Le commandement de l’armée libanaise vient d’annoncer le maintien à son poste du brigadier Wafik Chkeïr, chef de la sécurité de l’aéroport de Beyrouth. L’armée, désormais alliée au Hezbollah, affirme aussi que l’affaire du réseau téléphonique du parti chiite, installé clandestinement avec des compétences iraniennes, sera traitée « de façon à arranger la Résistance ».
Ce faisant, le général Michel Sleiman, considérant que la Syrie est le principal grand électeur au Liban, mise sur une victoire du Hezbollah, donc de la Syrie, pour être élu président. Il vient de confirmer Wafik Chkeïr à son poste de chef de sécurité de l’aéroport international de Beyrouth, poste qu’il a mis à profit pour espionner les voyageurs, notamment les officiels et les étrangers. C’est lui qui aurait informé les assassins des députés Gebran Tueni et Antoine Ghanem de leur arrivée au Liban. Tous deux avaient été pulvérisés quelques heures après l’atterrissage de leur avion. Selon des sources occidentales, Chkeïr est accusé par un Etat européen d’avoir falsifié des passeports pour lui et pour sa famille. Mais le gouvernement libanais n’avait rien pu faire pour satisfaire les demandes de cet Etat, propriétaire des faux-passeports, Chkeïr étant protégé par le Hezbollah.
Le commandement de l’armée a également annoncé que la question du réseau téléphonique du Hezbollah sera traitée sans porter atteinte à la Résistance. Pourtant, le gouvernement avait demandé la mutation de Chkeïr, et le démantèlement du réseau clandestin de téléphonie.
Aujourd’hui, il est légitime de s’interroger sur les manœuvres qui ont prévalu durant les dernières années. Parmi les questions fondamentales, il convient de rappeler que le général Sleiman n’aurait pas été nommé à son poste si l’autorité de tutelle (occupant syrien) ne lui faisait pas confiance. Le Hezbollah ne lui aurait pas non plus accordé la sienne. Sleiman est ainsi redevable au parti de Dieu et surfe sur sa puissance, obtenue au détriment de l’armée, pour parvenir à la présidence de la République. L’une des questions compromettantes concerne sans conteste le rôle joué par Michel Sleiman dans la gestion de la bataille de Nahr El-Bared, et son rôle dans la fuite de Chaker Al-Abssi et de son état-major, à la veille de l’assaut donné par l’armée contre le camp, début septembre 2007. Début août, il avait également innocenté la Syrie, en affirmant que le Fatah Al-Islam était une organisation liée à Al-Qaïda. Mais la manœuvre était flagrante. Depuis ces deux événements, Sleiman est condamné à une fuite en avant, et à se jeter littéralement dans les bras du Hezbollah et de la Syrie pour assurer sa carrière politique, après avoir bénéficié de la bienveillance syrienne dans sa carrière militaire.
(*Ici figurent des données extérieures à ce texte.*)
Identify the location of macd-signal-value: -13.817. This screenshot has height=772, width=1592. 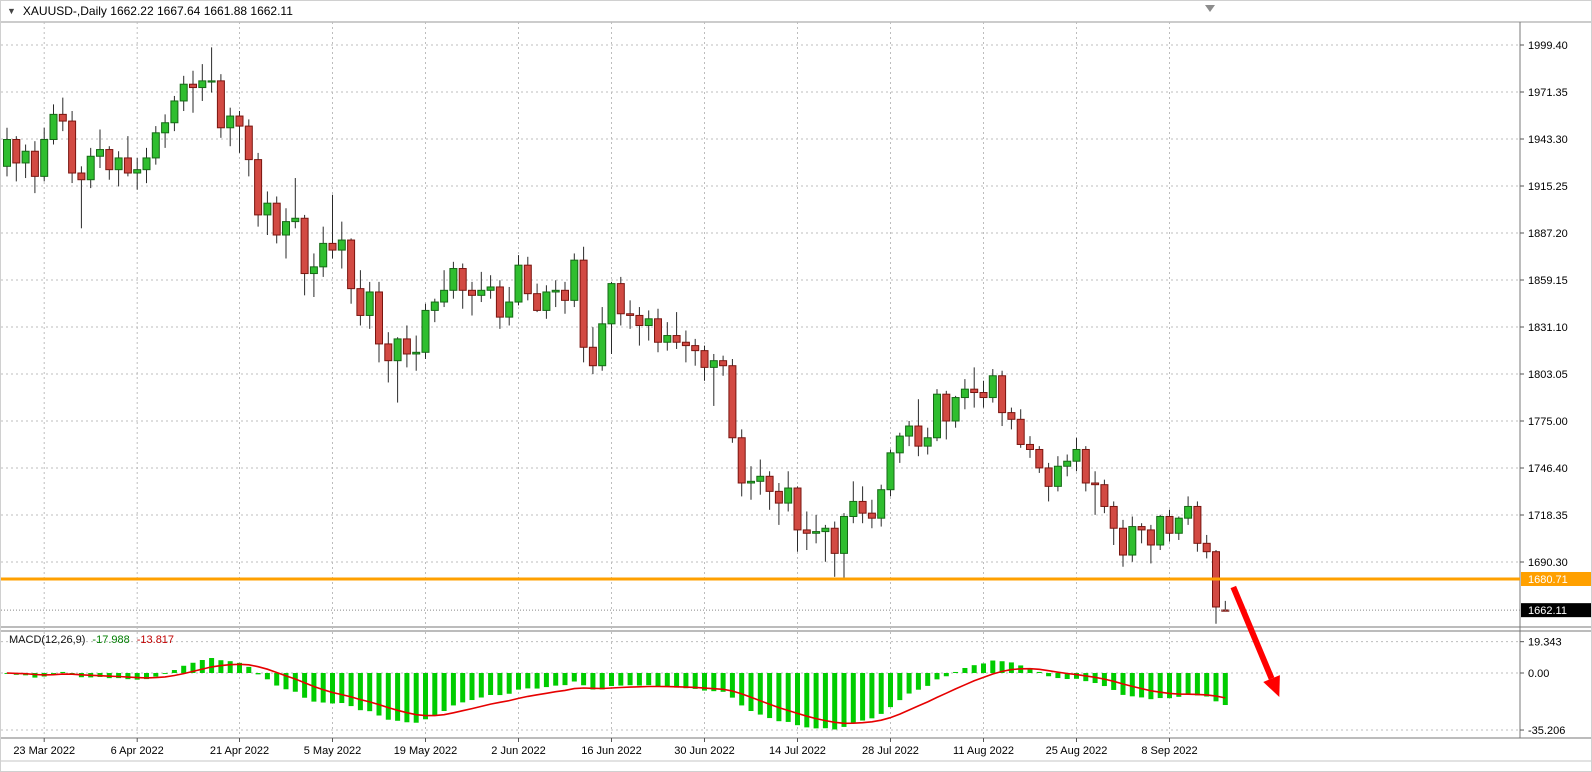
(156, 640).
Mais le plus grave est sans doute la conclusion qui peut être tirée a posteriori dans l’assassinat du général François Al-Hajj. Cinq mois après l’élimination du commandant des opérations militaires de l’armée, le 12 décembre 2007, il est en effet aisé de constater que ses assassins ont voulu éliminer l’obstacle majeur qui menaçait le Hezbollah et qui l’empêchait de réaliser son coup d’Etat. D’autant plus que François Al-Hajj était pressenti pour succéder à Michel Sleiman à la tête de l’armée. Or, son patriotisme intraitable allait l’empêcher de conclure tout compromis avec le Hezbollah. N’étant pas de la même trempe que Sleiman, Al-Hajj a purement et simplement été assassiné. Il aurait fallu cinq mois pour que cet assassinat livre ses secrets. Sans l’avoir éliminé, le Hezbollah aurait eu à affronter l’armée dans son coup d’Etat de ces derniers jours.
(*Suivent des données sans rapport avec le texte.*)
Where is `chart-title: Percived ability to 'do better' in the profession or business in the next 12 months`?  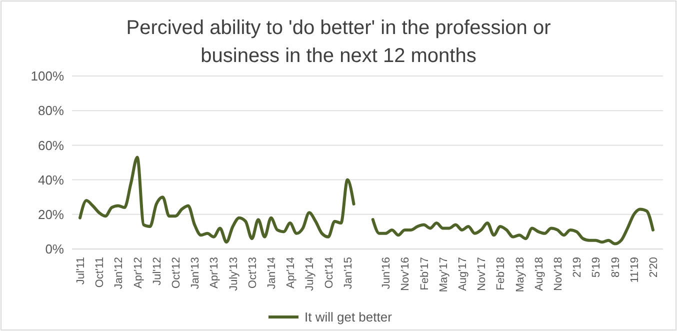 chart-title: Percived ability to 'do better' in the profession or business in the next 12 months is located at coordinates (339, 42).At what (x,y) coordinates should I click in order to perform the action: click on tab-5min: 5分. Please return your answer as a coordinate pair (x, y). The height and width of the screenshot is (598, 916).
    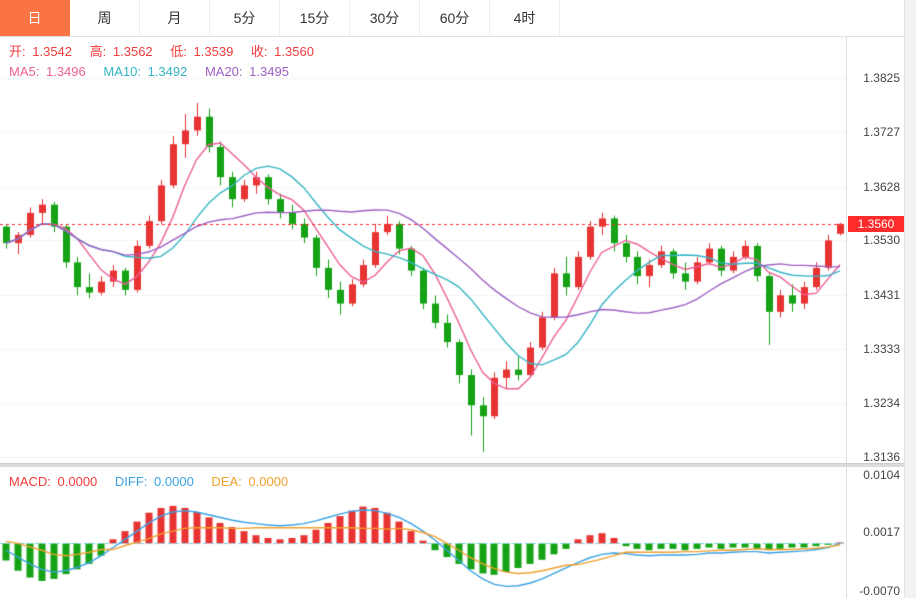
    Looking at the image, I should click on (245, 18).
Les Libanais en particulier et la communauté internationale en général sont aujourd’hui prévenus : l’élection de Michel Sleiman à la présidence de la République soumettrait tout le Liban au diktat du Hezbollah et à travers lui de la Syrie et de l’Iran. Car, en opportuniste inégalé, et démuni de tout charisme, Sleiman est capable de tous les compromis, y compris de couvrir l’assassinat de son bras droit pour parvenir à ses fins.